## Work item
Only the lines that include "Durumu" should be copied from the data below.

______

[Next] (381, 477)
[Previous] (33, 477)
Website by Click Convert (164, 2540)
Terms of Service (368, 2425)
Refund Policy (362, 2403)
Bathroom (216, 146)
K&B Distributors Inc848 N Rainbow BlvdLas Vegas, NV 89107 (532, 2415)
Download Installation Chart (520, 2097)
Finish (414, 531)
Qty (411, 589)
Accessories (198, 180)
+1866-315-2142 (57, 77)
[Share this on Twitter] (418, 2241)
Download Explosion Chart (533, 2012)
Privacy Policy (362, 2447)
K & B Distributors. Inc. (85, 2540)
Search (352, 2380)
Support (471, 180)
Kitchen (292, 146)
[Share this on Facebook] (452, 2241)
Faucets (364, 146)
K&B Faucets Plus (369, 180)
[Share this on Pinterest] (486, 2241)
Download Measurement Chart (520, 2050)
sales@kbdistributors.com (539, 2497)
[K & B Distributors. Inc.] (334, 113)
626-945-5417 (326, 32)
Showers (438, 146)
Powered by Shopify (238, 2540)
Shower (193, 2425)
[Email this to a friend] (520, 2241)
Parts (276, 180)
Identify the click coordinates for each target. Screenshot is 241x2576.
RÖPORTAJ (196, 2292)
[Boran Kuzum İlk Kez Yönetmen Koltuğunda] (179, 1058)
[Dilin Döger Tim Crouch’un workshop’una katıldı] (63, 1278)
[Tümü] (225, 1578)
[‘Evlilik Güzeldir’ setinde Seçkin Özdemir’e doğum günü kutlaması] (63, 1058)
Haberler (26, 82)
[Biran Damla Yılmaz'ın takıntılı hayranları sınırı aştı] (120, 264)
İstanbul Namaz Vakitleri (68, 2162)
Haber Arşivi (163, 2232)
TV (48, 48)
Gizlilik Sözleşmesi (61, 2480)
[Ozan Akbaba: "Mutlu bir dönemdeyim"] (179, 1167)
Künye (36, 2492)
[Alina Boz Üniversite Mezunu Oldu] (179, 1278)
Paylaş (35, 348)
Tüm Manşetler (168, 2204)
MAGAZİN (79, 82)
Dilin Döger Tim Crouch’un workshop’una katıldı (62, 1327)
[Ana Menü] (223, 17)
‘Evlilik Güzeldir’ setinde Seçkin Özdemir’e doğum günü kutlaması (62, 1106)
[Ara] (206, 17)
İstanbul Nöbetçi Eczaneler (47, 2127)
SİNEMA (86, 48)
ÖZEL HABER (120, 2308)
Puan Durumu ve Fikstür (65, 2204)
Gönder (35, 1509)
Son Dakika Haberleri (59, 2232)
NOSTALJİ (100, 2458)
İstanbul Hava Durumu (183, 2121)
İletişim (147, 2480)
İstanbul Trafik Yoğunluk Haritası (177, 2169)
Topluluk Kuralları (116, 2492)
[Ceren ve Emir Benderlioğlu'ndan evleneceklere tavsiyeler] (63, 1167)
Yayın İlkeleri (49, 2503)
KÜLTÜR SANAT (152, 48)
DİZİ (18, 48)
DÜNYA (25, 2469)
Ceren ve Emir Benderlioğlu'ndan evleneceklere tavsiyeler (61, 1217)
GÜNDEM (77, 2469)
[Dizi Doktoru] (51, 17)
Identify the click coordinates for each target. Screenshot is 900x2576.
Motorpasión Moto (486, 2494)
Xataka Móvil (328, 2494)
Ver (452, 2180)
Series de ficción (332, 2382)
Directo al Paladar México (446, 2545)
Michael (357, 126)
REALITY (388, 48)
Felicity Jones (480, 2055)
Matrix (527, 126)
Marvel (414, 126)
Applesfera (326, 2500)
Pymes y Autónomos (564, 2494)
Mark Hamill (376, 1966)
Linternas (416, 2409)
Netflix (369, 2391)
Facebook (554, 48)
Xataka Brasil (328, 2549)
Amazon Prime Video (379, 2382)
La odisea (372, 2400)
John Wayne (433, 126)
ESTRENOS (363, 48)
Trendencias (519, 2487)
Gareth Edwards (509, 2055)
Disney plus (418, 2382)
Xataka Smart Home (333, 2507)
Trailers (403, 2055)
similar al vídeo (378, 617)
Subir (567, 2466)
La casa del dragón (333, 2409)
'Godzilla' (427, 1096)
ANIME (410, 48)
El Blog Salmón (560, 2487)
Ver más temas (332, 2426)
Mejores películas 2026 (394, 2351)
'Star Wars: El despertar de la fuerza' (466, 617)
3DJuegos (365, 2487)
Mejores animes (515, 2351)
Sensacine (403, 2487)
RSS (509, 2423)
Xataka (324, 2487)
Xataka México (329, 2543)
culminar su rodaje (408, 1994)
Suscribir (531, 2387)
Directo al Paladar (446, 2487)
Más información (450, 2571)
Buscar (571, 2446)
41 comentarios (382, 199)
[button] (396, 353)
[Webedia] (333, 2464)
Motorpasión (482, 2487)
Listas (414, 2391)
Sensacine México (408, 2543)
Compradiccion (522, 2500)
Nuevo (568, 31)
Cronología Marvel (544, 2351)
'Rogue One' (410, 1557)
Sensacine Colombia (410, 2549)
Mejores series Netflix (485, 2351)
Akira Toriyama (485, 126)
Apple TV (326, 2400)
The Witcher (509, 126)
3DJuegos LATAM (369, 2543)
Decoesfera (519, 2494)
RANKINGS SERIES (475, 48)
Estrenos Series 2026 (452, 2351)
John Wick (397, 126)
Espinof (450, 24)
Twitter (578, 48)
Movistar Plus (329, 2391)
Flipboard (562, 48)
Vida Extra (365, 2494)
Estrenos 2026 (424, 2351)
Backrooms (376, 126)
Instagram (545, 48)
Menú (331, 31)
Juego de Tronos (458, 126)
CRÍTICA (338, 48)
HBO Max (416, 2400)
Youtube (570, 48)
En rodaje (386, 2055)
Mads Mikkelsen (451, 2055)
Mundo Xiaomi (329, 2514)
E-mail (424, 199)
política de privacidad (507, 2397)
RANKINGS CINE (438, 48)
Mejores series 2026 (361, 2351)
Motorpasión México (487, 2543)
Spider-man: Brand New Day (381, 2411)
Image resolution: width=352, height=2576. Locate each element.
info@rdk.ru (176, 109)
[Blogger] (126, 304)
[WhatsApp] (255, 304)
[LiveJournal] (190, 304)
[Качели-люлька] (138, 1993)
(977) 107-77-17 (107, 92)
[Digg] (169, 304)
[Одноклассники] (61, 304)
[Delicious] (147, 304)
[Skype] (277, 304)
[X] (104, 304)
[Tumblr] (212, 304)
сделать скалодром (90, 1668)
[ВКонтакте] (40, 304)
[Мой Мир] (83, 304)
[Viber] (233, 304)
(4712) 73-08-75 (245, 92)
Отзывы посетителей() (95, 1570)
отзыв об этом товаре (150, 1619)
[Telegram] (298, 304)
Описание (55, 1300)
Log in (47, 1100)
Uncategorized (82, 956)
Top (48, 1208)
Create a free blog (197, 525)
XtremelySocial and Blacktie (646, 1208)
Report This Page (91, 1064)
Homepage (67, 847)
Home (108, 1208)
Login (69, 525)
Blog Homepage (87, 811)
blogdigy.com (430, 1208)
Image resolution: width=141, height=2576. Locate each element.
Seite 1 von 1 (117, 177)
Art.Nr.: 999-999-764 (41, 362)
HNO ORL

______

## Result
Puan Durumu ve Fikstür (65, 2204)
İstanbul Hava Durumu (183, 2121)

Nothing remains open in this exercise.